• _WRITTEN TASKS_:
1. In two sentences, summarize the passage below on additive scrambling.
2. According to the passage below on additive scrambling, what shift value should be specified to take the register output from the leading end?

• _PAGE_:
Digital communications systems commonly use additive scrambling and descrambling to randomize input data to aid in timing synchronization and meeting power spectral requirements. The Scrambler block supports multiplicative scrambling but does not support additive scrambling. To perform additive scrambling, you can use the PN Sequence Generator block. This example implements the additive scrambling specified in IEEE 802.11™ [1] by scrambling input data with an output sequence generated by the PN Sequence Generator block. For a MATLAB® example with a similar workflow, see the Additive Scrambling of Input Data example on the comm.PNSequence reference page.

This figure shows an additive scrambler, that uses the generator polynomial $x^7+x^4+1$, as specified in Figure 17-7 of IEEE 802.11™ Section [1].

Comparing the shift register specified in 802.11 with the shift register implementated using a PN Sequence Generator block, note that the two shift register schematics are mirror images of each other. Therefore, when configuring the PN Sequence Generator block to implement an additive scrambler, you must reverse values for the generator polynomial, the initial states, and the mask output. To take the output of the register from the leading end, specify a shift value of 7.

For more information about the 802.11 scrambler, see [1] and the wlanScramble (WLAN Toolbox) reference page.

• _SUPPLIED INFORMATION_:

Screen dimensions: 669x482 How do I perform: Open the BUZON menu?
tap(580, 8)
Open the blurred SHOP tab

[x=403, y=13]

• _TASK SOLUTIONS_:
1. Because the Scrambler block supports only multiplicative scrambling, this example uses the PN Sequence Generator block to implement the additive scrambling specified in IEEE 802.11, which uses the generator polynomial x^7+x^4+1. Since the block's shift register is a mirror image of the one in 802.11, the generator polynomial, initial states, and mask output must be reversed, and a shift value of 7 takes the register output from the leading end.

2. A shift value of 7.